Troubleshoot OpenShift Monitoring¶
Introduction¶
OpenShift monitoring runs platform Prometheus, Alertmanager, and related components. Start with pod health, then Alertmanager alerts, targets, and storage pressure.
Symptoms¶
Typical symptoms include failed pods, route errors, denied requests, unhealthy operators, or command errors that repeat after retries.
Common Causes¶
- Deleting monitoring PVCs to clear space.
- Ignoring persistent volume pressure.
- Assuming user workload monitoring is enabled by default in every cluster.
Step 1: Check the Current Status¶
oc get pods -n openshift-monitoring
oc get routes -n openshift-monitoring
oc adm top pods -n openshift-monitoring
oc logs statefulset/prometheus-k8s -n openshift-monitoring --tail=50
Example output:
NAME READY STATUS RESTARTS AGE
prometheus-k8s-0 6/6 Running 0 5d
alertmanager-main-0 6/6 Running 0 5d
Step 2: Inspect Logs and Events¶
oc get pods -n openshift-monitoring
oc get pvc -n openshift-monitoring
oc get events -n openshift-monitoring
Step 3: Verify Configuration¶
Compare the object selectors, service account, image reference, route target, or operator status with the failing symptom. In OpenShift, events often show the exact admission, scheduling, pull, SCC, or route reason.
Step 4: Apply the Fix¶
Apply the smallest targeted fix: correct the selector, update the route or service port, link the pull secret, grant the specific RBAC or SCC permission, or repair the unhealthy operator dependency.

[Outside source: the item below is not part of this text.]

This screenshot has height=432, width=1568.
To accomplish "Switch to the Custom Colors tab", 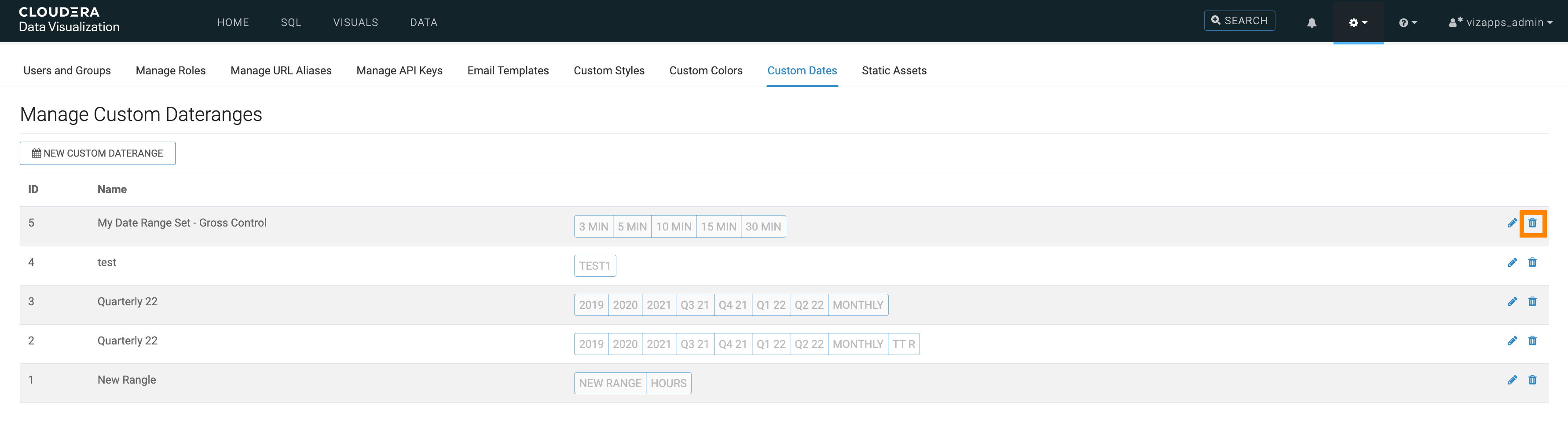I will pyautogui.click(x=706, y=70).
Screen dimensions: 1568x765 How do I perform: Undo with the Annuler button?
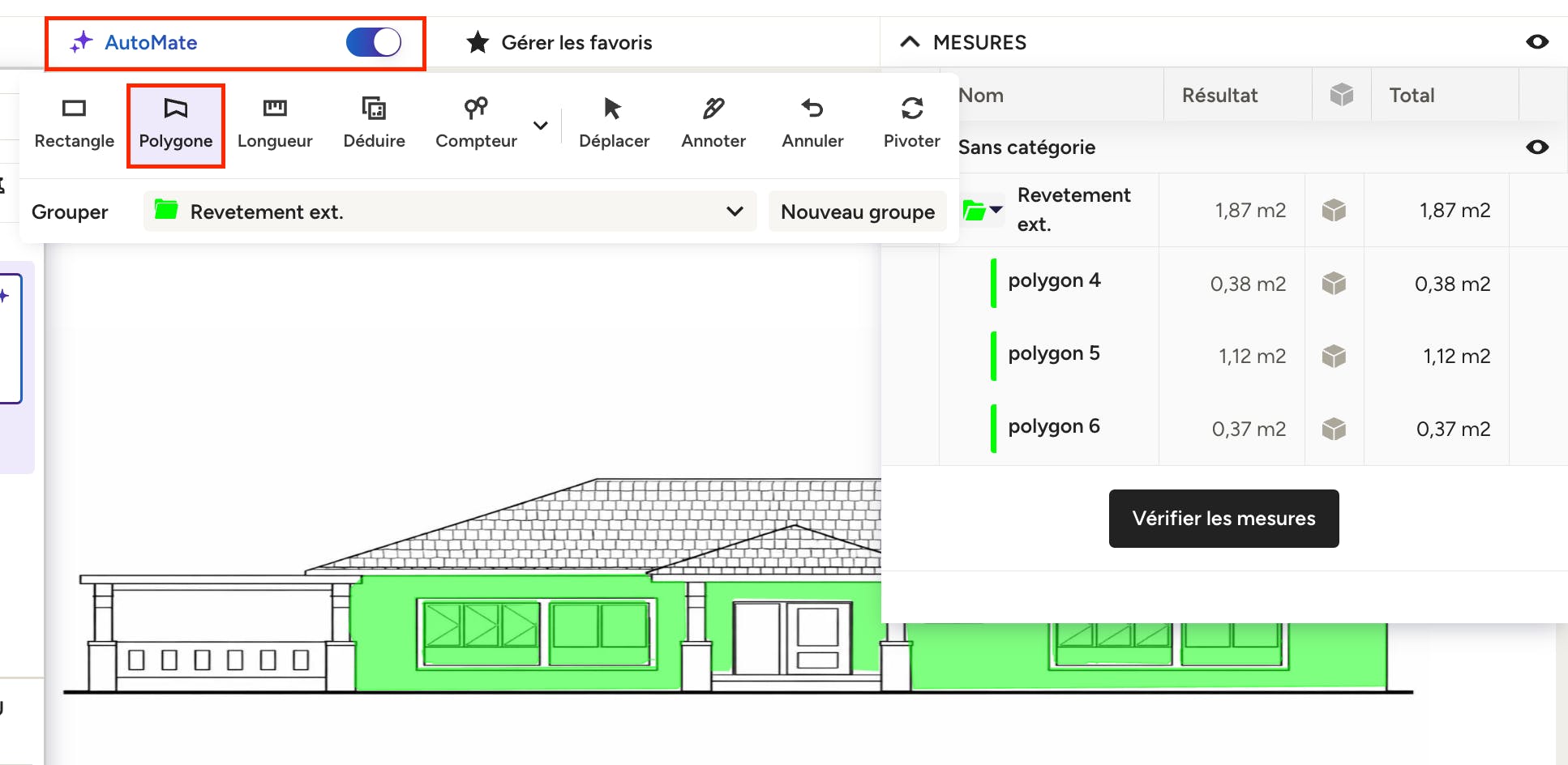click(x=812, y=123)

Step 5: Confirm the Problem Is Resolved¶
Run the verification commands again and confirm the status, events, and user-facing test all agree.
Common Mistakes¶
- Deleting monitoring PVCs to clear space.
- Ignoring persistent volume pressure.
- Assuming user workload monitoring is enabled by default in every cluster.
Quick Checklist¶
- Confirm the active project.
- Inspect the exact object named in the error.
- Read recent events.
- Apply one focused fix.
- Verify status after the change.
Related Guides¶
Summary¶
Troubleshoot OpenShift Monitoring requires matching the symptom to the OpenShift object that owns it. Use oc status commands, events, logs, and focused verification so the fix is tied to evidence.